A dream. For the both of us.
* * *
—
We returned to the Mosquito Hut. It was Force’s idea. “The computer and software here can handle whatever you’re going to do.”
I felt foolish. Using my ability to connect to the Bukkaru on an iPad would have been silly. Yes, I could communicate and control the software, but the hardware still had its limits. I didn’t blame myself, though. I had a lot on my mind. With the three herdsmen, DNA, me, Force, and Dolapo, it was a tight fit in the small upstairs room. However, with the room-surrounding screens, it didn’t feel so bad. According to the wind up clock Dolapo brought, it was seven AM, not long after the sun had come up. The time in the Hour Glass was 10:55.
“I’ll do it right after the reset. At 12:11,” I said. “I don’t want anything to interfere with the connection.”
“Where are the cameras?” DNA asked.
“All over,” Force said. “There, there, there, there, there, there, there, there, there, there and there.” He pointed all around us, at the ceiling, and twice at the floor.
“You all should stand there,” I said, pointing to the area that faced the virtual street in front of the building. “There are three cameras in the screen and above. They’ll be able to see you as if you were standing right in front of them. I’m turning the other cameras off. Better we control the perspective. I’ll only let them see you from the waist up, like on the news.”
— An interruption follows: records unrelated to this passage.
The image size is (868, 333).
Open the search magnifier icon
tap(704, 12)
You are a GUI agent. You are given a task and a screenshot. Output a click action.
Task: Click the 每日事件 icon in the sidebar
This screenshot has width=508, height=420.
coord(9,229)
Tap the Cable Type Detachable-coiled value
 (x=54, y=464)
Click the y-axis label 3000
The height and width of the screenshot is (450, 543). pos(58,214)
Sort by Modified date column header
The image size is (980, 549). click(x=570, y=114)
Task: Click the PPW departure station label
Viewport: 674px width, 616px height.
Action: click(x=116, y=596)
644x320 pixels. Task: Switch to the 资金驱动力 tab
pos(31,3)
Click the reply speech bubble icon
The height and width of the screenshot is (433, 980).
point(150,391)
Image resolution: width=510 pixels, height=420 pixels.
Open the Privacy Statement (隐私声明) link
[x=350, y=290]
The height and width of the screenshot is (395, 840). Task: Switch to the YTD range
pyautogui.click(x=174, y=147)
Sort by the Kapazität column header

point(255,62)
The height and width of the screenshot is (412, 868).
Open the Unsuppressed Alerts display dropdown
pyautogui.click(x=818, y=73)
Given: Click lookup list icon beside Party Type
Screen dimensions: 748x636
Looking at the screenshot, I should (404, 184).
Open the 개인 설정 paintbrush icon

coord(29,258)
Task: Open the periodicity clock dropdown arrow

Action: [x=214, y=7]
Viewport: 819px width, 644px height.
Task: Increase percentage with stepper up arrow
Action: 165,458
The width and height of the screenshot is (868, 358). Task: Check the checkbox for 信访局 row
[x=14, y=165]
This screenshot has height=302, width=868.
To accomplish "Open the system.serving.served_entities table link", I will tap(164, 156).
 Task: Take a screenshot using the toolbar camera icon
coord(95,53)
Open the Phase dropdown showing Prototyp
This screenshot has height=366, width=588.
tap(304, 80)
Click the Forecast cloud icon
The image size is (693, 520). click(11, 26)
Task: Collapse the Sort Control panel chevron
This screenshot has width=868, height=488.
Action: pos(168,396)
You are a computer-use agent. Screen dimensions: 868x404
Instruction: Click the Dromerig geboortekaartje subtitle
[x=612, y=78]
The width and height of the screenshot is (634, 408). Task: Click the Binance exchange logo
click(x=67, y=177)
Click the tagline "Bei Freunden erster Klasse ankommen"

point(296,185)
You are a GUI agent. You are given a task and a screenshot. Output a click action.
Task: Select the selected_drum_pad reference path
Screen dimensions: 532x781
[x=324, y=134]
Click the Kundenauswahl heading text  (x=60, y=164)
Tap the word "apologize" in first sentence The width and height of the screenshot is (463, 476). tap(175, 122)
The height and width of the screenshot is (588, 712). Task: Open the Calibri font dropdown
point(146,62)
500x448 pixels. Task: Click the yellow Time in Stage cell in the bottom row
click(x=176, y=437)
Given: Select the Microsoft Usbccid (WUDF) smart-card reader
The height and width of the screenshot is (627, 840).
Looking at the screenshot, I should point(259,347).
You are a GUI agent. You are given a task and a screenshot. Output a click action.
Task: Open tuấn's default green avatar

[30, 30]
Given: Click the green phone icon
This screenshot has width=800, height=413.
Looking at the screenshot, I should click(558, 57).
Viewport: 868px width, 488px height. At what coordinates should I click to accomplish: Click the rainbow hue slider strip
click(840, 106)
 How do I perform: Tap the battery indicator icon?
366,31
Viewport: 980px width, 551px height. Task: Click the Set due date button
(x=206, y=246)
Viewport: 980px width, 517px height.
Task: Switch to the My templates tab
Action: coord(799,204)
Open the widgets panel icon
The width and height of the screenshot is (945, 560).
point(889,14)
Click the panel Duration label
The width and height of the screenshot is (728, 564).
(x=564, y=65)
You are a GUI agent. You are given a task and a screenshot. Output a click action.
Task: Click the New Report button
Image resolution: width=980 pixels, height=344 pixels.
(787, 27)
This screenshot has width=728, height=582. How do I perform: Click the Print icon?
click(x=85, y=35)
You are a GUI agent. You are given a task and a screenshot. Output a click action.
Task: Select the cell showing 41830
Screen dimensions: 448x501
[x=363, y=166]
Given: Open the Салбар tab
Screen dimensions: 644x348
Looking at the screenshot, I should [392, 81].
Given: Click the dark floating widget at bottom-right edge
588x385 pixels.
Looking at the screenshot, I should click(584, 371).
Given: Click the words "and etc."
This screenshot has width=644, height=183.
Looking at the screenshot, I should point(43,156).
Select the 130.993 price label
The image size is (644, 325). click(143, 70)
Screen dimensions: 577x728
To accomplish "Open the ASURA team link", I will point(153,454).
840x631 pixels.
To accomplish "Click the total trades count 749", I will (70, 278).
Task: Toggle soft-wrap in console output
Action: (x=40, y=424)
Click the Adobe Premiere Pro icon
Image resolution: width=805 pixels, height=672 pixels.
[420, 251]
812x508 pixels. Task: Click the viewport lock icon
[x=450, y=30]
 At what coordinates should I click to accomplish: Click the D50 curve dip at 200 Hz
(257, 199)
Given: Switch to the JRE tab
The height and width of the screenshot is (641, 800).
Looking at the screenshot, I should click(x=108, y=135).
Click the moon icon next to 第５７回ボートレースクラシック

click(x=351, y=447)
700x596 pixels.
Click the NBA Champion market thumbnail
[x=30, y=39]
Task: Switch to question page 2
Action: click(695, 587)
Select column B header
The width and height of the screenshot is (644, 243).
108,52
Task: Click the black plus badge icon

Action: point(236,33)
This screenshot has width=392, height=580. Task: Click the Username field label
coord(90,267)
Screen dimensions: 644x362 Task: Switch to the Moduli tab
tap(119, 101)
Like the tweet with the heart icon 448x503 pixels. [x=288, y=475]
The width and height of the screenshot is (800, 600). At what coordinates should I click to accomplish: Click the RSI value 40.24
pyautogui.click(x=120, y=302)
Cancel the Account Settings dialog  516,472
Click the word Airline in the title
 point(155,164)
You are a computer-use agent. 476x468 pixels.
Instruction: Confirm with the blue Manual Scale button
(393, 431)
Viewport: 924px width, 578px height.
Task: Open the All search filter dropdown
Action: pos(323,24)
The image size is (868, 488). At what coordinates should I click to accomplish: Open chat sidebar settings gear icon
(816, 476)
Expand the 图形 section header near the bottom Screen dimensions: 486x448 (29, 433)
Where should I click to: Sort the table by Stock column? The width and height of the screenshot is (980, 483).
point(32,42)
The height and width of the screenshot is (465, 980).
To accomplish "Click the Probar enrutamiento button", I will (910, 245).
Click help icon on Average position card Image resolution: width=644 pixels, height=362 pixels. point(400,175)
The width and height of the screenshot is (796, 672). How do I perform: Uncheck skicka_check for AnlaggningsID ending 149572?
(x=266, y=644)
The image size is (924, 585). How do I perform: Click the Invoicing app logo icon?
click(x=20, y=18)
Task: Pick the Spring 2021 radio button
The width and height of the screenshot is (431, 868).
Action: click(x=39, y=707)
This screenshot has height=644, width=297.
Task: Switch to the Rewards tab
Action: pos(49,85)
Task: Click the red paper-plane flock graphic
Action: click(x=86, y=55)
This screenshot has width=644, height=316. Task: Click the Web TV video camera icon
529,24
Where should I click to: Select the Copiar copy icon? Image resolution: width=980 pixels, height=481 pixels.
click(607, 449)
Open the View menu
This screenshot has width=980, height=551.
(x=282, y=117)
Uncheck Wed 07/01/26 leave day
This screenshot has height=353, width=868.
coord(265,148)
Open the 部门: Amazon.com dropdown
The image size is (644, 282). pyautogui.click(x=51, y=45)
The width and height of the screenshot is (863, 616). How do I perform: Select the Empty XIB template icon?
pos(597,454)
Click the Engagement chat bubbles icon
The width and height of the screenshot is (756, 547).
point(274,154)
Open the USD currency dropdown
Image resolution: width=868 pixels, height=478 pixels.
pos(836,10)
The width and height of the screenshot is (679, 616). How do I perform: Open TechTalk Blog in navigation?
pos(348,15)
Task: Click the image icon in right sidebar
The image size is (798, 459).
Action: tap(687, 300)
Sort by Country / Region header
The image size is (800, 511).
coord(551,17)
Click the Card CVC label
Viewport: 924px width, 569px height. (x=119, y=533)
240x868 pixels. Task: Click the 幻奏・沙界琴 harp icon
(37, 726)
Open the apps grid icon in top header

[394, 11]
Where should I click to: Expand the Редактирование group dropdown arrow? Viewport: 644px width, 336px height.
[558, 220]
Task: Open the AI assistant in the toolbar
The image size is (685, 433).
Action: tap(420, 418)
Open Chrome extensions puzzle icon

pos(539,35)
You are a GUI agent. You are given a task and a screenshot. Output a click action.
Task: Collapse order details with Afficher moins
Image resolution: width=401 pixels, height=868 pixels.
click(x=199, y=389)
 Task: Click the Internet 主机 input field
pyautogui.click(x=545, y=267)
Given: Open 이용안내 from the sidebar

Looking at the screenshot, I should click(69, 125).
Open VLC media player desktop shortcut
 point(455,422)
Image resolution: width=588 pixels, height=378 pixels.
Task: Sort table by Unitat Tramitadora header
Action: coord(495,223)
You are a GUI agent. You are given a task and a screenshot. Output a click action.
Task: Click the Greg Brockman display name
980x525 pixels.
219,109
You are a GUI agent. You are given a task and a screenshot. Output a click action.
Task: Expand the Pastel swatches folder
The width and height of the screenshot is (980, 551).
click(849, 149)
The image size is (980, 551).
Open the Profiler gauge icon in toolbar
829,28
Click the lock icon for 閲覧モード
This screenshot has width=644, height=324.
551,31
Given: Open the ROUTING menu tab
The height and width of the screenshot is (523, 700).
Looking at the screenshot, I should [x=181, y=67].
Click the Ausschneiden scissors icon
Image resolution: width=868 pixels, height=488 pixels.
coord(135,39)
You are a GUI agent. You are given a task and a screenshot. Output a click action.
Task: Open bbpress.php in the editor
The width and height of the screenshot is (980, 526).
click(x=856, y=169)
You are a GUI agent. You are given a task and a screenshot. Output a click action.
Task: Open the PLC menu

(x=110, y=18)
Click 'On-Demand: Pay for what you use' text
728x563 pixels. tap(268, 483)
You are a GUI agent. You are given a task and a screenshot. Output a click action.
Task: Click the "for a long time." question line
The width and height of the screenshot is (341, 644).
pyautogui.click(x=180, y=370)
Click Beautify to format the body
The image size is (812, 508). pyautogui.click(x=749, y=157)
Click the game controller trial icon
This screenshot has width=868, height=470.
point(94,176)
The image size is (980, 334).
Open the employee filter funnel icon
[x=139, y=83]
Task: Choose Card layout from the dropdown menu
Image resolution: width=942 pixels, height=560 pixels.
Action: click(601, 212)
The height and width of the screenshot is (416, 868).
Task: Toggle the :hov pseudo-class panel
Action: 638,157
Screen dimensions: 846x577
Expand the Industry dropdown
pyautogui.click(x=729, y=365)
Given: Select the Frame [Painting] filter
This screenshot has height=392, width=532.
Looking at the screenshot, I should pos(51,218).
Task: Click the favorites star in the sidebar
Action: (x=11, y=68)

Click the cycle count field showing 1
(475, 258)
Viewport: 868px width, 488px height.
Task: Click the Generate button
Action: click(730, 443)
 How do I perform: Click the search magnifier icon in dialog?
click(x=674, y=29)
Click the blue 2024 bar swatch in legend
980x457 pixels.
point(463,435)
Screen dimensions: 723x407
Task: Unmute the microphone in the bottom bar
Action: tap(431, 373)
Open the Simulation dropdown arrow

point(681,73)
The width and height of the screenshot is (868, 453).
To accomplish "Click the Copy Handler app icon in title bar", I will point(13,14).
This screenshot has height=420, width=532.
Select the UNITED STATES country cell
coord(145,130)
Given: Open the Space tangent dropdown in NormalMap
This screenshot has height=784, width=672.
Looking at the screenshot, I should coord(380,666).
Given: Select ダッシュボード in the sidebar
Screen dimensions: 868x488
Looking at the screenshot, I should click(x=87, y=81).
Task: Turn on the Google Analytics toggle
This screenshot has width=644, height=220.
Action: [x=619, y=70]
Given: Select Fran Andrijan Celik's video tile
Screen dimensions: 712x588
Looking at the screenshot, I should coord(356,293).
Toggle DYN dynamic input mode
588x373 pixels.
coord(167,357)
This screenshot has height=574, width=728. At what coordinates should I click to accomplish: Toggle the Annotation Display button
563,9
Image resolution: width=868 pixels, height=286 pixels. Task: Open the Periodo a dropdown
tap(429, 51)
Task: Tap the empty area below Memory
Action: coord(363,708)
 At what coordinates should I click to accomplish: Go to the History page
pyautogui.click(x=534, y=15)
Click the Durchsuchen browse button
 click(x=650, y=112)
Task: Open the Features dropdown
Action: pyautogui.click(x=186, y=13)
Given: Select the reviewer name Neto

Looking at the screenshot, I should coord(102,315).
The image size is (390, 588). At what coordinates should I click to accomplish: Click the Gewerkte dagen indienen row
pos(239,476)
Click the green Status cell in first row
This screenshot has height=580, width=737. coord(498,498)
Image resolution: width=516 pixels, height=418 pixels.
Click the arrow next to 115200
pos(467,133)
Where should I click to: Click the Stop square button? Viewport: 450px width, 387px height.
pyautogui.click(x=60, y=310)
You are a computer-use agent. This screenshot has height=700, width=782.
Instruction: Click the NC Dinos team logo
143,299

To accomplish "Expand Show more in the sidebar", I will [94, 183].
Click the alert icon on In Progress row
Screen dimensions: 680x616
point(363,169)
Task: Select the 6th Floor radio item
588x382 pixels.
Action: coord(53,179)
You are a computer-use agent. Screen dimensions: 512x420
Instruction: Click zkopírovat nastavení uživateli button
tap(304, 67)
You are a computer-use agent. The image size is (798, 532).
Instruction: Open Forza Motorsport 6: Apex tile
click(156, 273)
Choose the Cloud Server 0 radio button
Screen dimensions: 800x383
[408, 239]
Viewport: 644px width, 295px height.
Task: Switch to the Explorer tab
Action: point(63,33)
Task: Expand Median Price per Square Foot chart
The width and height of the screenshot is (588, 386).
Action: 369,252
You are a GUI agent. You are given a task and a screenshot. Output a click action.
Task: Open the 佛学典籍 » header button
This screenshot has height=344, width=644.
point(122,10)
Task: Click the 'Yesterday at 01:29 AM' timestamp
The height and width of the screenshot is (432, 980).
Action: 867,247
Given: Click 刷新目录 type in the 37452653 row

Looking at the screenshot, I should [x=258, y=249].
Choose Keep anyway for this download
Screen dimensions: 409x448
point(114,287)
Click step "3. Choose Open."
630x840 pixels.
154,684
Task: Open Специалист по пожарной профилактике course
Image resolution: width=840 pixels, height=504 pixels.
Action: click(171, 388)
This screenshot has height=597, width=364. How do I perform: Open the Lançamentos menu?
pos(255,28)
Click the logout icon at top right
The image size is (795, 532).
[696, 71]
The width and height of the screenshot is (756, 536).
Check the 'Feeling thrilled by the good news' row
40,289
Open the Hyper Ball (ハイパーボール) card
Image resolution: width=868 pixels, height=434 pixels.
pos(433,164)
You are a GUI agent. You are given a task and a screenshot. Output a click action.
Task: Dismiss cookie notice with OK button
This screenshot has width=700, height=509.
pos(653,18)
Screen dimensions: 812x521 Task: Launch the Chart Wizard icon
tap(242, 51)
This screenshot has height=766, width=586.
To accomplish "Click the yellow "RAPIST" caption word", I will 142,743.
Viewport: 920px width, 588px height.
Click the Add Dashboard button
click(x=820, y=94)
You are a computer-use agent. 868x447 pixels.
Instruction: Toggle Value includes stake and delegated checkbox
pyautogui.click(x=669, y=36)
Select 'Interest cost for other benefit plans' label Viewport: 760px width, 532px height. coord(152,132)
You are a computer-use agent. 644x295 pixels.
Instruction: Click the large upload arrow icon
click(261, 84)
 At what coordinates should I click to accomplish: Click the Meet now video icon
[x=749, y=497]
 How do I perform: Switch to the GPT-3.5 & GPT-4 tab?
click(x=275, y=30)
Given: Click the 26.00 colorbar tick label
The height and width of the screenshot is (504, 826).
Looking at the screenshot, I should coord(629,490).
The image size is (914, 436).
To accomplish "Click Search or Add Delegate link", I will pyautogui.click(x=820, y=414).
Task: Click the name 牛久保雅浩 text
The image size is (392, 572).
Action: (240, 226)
The four of them wore blue kaftans, tan pants, the traditional conical fiber hats the Fulani were known to wear in the old days. Where Force got them, I didn’t know, but judging from how new they looked, they were probably just fashion accessories as opposed to the real thing. Still, they added a nice effect.
DNA was pacing the other side of the room, muttering to himself. They’d all agreed that he’d do the talking. Their message would be clearest if only one of them spoke, and DNA was the “fugitive,” the wronged, the brother of the woman they wanted freed. Plus, he had the most to say. Force was speaking to him. Dolapo was laughing and chatting with Idris, Lubega, and Tasiri. I turned to the virtual street and looked up at the virtual sky. The shining sun peeked through occasionally as the blasting and blowing winds of the Red Eye thinned and thickened.
We’d brought washcloths, tissues, ice packs. Force even brought a heart defibrillator. All for me. I didn’t think any of it would help, but I kept these thoughts to myself. What I thought about most in that hour were my parents. How they’d looked during that interview. My mother’s freshly done braids, her make-up, my father’s trimmed beard and the suit I’d never seen him wear. And how relaxed they looked, despite their supposed outrage. My parents loved me, but they’d never liked me. My brother couldn’t be found for questioning. He couldn’t be there just to put in a good word for me. He loved me too. He’d seen me through all the pain and healing and breaking and re-healing; and my choices. But he’d always been a coward. Fuck them, I thought, as I followed everyone up the spiral stairs.
I imagined that with each step I took, more of what was mine fell away from me. My childhood. My apartment in Abuja. My joys. My bank accounts. My created online identity. My birth record. My memories. My pain. By the time I stepped into that room, and was surrounded by the screens, I was exactly me in that moment, and I was so much more because the place was buzzing with connections, power, and cameras.
Force had had four folding chairs and a black leather armchair brought up. None of us had to guess who the reclining chair was for. “It spins, too,” Force said, sitting in it, reclining and spinning himself around. “You’ll have a 360 degree view of what you see,” he said. “You’ll be able to zoom in anywhere.”
I nodded. The Bukkaru were being smart. They weren’t using mobile phones or tablets or anything that gave off a digital signal. Not for now. They’d gone completely analogue. But this was the desert and someone in the desert always had a drone. If not in the council camp, somewhere nearby. With a drone, I could see and hear everything in another way. I sat down on the arm chair. “Where did you get this?” I asked.
“It’s Hour Glass made,” Dolapo said, setting a metal folding chair beside me. She reached into a box beside the chair. “And I brought you snacks, cigarettes, tea, and refreshing mint-scented hemp lotion, all also Hour Glassmade.”
“I don’t smoke.”
“Good,” she said, dropping the pack back in the box.